França quer atrair empreendedores e talentos estrangeiros com visto especial

Da Redação
19/01/2017 - 12h22
French Tech Visa facilitaria a entrada e permanência de desenvolvedores e empreendedores no País. Com validade para 4 anos, podendo ser renovado

A França quer atrair engenheiros de software, empreendedores e designers para seu ecossistema de startups e inovação tecnológica. E uma das formas de fazer isso é facilitar a entrada deles no país ao criar uma espécie de visto especial, o chamado French Tech Visa.

Trata-se ainda de uma proposta que precisa ser aprovada. Mas a iniciativa seria uma ampliação ao programa que a França lançou em 2015 com o French Tech Ticket, uma aceleração de 12 meses voltada para empreendedores estrangeiros que querem construir suas startups ou parte de suas operações no país europeu. 
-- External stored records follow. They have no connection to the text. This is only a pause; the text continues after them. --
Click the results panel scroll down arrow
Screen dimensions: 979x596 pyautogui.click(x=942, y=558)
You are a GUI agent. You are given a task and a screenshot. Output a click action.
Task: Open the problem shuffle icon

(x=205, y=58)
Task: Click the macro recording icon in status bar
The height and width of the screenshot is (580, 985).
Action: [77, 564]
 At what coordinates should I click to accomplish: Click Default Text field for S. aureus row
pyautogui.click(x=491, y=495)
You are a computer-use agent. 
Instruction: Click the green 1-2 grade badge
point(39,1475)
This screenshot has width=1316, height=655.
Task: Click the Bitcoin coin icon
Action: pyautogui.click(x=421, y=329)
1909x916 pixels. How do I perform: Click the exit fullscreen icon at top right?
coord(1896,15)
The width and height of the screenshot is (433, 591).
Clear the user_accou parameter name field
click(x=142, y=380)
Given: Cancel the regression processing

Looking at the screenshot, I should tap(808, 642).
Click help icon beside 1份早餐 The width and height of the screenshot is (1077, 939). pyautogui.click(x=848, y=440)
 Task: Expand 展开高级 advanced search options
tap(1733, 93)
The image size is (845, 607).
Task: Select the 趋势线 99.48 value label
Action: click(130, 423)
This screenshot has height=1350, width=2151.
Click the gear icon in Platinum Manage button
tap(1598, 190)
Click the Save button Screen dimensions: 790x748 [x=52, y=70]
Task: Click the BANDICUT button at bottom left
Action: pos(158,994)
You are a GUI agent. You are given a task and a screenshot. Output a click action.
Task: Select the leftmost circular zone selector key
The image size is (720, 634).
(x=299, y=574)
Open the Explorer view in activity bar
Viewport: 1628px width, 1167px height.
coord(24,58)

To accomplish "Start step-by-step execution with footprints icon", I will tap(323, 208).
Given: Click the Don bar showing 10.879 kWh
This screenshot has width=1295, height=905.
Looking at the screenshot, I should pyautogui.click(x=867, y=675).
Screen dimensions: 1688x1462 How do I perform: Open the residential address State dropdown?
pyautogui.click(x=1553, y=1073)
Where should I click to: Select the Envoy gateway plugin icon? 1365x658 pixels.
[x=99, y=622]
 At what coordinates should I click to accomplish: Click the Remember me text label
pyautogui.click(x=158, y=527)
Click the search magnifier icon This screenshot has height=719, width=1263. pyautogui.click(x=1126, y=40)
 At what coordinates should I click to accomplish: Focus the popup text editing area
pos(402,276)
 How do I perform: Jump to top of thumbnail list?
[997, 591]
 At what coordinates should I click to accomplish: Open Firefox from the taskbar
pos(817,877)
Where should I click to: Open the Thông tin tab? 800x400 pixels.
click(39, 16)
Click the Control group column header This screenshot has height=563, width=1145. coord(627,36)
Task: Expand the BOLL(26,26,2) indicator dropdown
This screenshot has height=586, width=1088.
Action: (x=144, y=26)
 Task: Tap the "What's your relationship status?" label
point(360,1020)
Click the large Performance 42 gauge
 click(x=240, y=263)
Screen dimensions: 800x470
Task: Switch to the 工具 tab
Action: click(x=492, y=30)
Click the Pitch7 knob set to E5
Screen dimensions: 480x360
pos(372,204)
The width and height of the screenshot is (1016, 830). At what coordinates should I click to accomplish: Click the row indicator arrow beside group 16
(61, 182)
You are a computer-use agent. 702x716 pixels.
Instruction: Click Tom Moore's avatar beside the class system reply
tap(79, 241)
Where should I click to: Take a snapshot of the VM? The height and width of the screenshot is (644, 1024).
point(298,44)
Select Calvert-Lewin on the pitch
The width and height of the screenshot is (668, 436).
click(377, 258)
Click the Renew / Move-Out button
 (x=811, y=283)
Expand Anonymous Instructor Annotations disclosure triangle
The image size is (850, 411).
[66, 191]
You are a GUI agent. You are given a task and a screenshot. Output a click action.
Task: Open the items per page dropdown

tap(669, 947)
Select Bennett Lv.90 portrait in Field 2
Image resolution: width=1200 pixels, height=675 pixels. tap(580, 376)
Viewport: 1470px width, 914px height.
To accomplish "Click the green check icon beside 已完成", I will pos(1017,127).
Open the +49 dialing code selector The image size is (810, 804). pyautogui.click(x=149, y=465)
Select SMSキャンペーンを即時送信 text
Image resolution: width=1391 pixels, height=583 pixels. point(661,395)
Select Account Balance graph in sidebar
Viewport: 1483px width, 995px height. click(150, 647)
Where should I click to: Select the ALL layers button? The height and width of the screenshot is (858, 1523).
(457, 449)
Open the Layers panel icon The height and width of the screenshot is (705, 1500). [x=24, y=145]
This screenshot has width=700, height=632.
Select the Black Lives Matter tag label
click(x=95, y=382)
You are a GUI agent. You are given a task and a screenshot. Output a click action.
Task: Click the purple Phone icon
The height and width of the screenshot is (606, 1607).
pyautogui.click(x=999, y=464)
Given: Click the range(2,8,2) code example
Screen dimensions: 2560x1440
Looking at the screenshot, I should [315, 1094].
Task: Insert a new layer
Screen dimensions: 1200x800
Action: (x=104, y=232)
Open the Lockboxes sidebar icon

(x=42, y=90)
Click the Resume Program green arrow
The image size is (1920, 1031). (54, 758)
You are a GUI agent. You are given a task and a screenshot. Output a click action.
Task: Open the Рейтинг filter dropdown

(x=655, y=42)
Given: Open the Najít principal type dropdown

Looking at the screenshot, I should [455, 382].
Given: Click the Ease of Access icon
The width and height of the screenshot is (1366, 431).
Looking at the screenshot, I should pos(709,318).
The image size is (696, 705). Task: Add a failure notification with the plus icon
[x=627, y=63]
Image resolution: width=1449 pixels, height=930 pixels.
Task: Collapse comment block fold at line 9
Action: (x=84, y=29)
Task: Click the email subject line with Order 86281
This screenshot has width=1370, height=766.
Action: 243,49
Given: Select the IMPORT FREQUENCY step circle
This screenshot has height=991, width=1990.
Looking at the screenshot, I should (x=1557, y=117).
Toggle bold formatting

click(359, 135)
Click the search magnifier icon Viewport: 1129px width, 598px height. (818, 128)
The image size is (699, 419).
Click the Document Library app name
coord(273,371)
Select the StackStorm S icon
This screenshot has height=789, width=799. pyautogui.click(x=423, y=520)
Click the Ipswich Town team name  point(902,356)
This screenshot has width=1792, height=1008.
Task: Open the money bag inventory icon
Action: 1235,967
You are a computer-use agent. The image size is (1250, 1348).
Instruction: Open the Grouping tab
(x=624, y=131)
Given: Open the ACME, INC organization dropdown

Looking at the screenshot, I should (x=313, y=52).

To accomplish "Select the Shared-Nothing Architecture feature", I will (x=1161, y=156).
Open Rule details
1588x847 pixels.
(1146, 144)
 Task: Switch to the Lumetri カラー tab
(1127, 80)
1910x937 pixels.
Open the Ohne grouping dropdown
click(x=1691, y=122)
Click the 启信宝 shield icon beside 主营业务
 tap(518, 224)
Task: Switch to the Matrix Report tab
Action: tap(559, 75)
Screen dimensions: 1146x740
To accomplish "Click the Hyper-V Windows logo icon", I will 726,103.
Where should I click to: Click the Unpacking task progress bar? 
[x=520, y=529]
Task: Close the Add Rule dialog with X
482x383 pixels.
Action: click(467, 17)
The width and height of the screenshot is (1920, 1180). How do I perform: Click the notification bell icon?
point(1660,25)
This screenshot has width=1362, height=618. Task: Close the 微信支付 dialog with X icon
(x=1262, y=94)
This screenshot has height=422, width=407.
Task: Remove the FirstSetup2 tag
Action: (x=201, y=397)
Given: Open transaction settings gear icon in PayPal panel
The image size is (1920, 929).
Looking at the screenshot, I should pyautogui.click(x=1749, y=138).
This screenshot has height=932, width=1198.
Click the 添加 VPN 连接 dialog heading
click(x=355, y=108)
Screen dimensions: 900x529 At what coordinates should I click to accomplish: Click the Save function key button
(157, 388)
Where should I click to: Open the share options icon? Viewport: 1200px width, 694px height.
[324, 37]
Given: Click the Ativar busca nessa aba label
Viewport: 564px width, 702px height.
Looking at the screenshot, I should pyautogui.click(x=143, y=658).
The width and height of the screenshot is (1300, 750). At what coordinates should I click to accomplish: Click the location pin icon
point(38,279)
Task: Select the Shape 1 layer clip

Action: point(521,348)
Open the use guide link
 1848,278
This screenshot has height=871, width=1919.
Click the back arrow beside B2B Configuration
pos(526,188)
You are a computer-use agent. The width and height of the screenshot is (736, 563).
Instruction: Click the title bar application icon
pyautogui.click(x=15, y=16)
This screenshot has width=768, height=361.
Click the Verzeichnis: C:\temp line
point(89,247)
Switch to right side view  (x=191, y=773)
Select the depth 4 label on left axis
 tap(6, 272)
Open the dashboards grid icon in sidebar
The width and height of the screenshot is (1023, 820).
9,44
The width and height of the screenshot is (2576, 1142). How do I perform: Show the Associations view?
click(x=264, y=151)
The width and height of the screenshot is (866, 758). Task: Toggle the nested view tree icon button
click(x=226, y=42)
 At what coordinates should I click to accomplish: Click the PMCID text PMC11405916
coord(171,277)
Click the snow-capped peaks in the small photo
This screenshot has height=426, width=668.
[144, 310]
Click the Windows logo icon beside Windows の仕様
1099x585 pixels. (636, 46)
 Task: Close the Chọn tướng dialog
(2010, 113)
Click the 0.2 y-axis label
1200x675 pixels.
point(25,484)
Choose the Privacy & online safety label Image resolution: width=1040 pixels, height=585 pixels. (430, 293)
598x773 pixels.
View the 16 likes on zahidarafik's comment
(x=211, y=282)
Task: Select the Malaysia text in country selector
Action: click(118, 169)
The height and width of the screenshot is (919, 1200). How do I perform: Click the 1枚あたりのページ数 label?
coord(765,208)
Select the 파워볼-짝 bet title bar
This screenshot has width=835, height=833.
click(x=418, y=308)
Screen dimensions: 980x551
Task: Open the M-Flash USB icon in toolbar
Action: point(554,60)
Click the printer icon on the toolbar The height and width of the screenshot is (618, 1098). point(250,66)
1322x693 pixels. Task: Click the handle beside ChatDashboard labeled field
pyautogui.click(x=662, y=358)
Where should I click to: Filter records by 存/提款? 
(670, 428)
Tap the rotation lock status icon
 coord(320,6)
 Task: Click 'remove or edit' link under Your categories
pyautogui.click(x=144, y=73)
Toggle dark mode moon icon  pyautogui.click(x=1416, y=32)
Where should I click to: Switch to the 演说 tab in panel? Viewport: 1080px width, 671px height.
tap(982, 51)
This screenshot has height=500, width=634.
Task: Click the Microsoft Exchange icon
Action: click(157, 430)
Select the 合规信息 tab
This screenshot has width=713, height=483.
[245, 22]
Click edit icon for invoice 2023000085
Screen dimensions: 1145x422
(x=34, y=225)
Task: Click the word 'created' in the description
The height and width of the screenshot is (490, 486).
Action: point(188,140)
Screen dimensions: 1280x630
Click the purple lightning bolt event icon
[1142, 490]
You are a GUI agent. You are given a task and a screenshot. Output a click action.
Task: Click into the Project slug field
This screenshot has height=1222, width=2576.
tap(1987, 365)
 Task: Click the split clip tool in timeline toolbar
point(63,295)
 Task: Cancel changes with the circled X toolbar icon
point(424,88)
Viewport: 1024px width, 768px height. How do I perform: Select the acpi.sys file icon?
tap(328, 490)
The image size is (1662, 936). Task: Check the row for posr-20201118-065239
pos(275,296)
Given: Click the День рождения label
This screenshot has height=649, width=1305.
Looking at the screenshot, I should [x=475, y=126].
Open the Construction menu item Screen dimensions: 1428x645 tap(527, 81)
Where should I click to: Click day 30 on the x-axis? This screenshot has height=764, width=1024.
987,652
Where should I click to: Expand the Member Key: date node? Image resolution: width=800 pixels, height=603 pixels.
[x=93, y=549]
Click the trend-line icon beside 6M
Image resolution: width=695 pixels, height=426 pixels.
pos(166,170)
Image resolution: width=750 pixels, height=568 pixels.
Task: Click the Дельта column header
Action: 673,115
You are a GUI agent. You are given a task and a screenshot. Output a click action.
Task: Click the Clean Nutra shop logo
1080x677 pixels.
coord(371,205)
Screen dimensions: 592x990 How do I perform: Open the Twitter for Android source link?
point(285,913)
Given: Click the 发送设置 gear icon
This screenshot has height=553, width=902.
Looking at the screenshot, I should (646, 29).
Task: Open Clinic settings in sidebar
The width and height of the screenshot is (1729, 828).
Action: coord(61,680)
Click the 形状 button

Com a criação de um visto especial, a França indica que o French Tech Ticket tem dado resultados positivos e por isso pensa em ir além ao tentar atrair talentos individuais. Se aprovado, o visto será válido por quatro anos, podendo ser renovado. 

Para empreendedores, além do French Tech Ticket, haverá parcerias com aceleradoras e competições de startups. Caso o interessado ou interessada entrem em uma das opções, ele ou ela poderão obter o visto.

O governo ainda fará uma lista das “100+ startups francesas”. A ideia é que se um estrangeiro for contratado por uma das jovens empresas, ele ganhará o visto. O funcionário, entretanto, não será obrigado a se manter na companhia durante a validade de seu visto. 

Outra iniciativa recente na França é o Passeport Talent, que facilita a entrada e permanência de qualquer pessoa com talentos “excepcionais” em áreas de tecnologia e criação.  

Investidores também estão previstos dentro do programa. Se eles trabalharem para uma empresa de venture capital francesa, eles recebem o visto, da mesma forma se a empresa em questão, mesmo sendo estrangeira, tenha escritório na França. Eles também podem aplicar para receber o Passport Talent. 

O atual governo francês quer lançar o novo programa o quanto antes, isso porque as eleições presidenciais no país estão iminentes. E o novo presidente poderia ser mais restritivo quando o assunto é imigração.